* _Aim_
Convert the material from the line containing "Open the Max. drawdown help icon" down to the line containing "Action: pyautogui.click(x=230, y=34)", both included, into a Markdown table with a No. column numbering each line and an Entry column holding the line itself. Leave out any blank lines.

* _Data section_
──────────
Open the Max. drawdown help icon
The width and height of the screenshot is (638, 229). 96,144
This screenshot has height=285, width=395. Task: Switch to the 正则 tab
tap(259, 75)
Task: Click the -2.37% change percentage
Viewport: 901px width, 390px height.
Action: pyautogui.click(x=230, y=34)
──────────
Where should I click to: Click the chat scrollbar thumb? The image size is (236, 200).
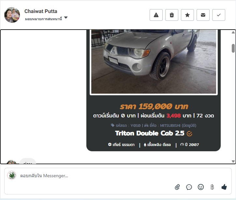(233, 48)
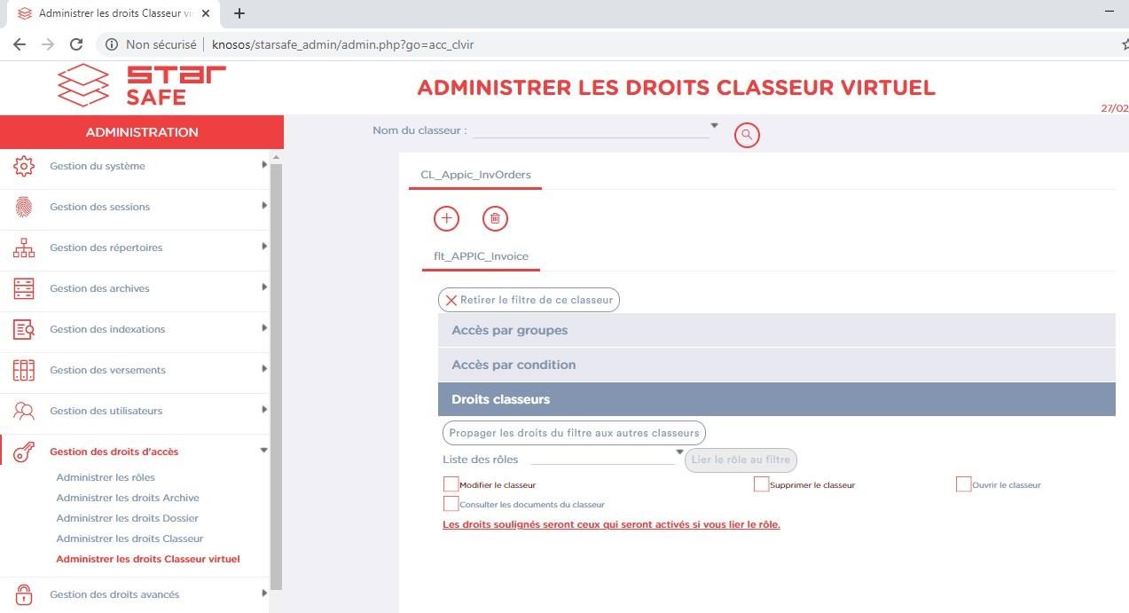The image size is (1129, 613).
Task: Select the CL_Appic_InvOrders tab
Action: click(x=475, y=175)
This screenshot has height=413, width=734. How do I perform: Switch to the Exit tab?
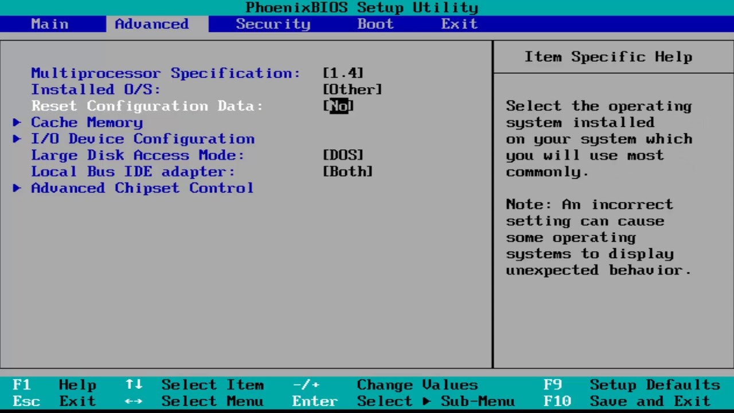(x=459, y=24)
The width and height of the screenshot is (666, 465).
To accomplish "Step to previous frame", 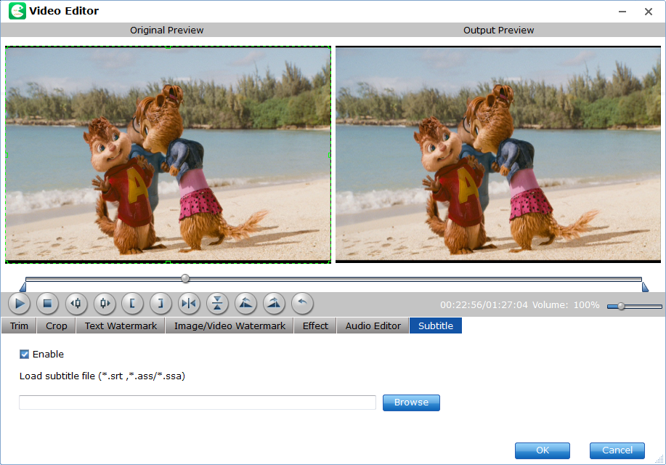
──────────
* _Exercise output_
| No. | Entry |
|---|---|
| 1 | Open the Max. drawdown help icon |
| 2 | The width and height of the screenshot is (638, 229). 96,144 |
| 3 | This screenshot has height=285, width=395. Task: Switch to the 正则 tab |
| 4 | tap(259, 75) |
| 5 | Task: Click the -2.37% change percentage |
| 6 | Viewport: 901px width, 390px height. |
| 7 | Action: pyautogui.click(x=230, y=34) |